Whether bosses use platforms like Twitter and Google+ for training purposes or sharing useful web pages with employees, these networks are a core part of the digital revolution and can no longer be ignored in business.
According to an article in the Financial Times, while most of a company's workers will be engaged with social media, the same cannot be said for the big bosses and senior members of staff.
They may make their presence felt in meetings and at conferences, but as the online sphere is growing stronger every day, they need to establish themselves virtually as well.
The cause mainly lies in generation - the vast majority of younger employees in an organisation will be highly computer-literate and familiar with sites like Facebook, and some older workers may need to catch up.
By rolling out social media training, which they, as senior members of staff, will too benefit from, managers will be able to close the digital gap and ensure standards are consistent across the workforce.
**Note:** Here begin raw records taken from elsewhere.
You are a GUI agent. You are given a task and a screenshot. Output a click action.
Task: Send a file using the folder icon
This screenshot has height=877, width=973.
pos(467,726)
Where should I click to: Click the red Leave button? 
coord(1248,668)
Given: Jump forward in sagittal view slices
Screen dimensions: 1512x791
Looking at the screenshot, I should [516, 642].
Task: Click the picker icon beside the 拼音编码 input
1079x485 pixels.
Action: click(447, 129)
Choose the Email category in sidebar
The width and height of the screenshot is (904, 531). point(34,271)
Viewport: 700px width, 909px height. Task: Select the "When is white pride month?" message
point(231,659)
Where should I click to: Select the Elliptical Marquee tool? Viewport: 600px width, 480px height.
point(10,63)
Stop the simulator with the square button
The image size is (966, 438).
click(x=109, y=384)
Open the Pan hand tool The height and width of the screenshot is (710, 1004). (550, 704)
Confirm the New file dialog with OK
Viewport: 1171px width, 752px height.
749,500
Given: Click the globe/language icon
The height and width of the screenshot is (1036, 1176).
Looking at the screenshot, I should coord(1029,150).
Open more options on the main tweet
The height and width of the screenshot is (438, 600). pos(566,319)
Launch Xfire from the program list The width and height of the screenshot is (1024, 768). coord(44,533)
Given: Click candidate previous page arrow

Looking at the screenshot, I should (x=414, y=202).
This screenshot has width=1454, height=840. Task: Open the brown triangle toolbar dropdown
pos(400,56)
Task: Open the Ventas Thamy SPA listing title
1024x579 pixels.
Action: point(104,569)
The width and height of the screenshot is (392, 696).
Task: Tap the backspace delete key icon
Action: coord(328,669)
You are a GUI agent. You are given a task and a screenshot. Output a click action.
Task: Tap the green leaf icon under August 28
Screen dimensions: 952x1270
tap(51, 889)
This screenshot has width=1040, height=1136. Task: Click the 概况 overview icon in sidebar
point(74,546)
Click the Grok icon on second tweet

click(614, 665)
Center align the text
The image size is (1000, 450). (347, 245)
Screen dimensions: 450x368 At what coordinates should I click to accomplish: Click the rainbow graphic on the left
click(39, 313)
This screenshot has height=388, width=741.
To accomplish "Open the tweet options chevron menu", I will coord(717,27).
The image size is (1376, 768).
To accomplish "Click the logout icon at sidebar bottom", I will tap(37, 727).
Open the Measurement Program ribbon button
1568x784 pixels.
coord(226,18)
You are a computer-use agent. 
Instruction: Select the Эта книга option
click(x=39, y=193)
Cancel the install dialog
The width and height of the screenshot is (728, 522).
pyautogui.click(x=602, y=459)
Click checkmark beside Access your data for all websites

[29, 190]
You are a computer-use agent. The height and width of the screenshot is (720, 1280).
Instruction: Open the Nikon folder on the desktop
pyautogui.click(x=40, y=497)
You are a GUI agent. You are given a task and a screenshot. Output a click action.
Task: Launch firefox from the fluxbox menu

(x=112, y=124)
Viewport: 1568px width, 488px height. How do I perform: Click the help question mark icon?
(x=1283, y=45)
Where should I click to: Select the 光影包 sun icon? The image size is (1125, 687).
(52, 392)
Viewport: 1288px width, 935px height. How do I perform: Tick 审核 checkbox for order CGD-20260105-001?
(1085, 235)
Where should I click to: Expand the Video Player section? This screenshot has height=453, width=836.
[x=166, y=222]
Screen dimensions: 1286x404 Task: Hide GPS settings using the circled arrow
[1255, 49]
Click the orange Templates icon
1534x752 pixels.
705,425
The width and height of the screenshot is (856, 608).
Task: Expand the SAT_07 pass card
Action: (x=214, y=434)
Experience is extremely important in business, but now, so is getting to grips with technology.
A number of major firms are recognising how important it is to have an understanding of social media, including multinational technology company IBM.
In the organisation's Social Computing Guidelines, it claims that the boundaries between public and private, personal and professional are blurred in online social networks.
"By virtue of identifying yourself as an IBMer within a social network, you are now connected to your colleagues, managers and even IBM’s clients. You should ensure that content associated with you is consistent with your work at IBM," the document adds.
This shows that not only are social media networks useful for connecting directors and employees, they also offer a way of identifying with an employer's values and representing them in the all-important digital sphere.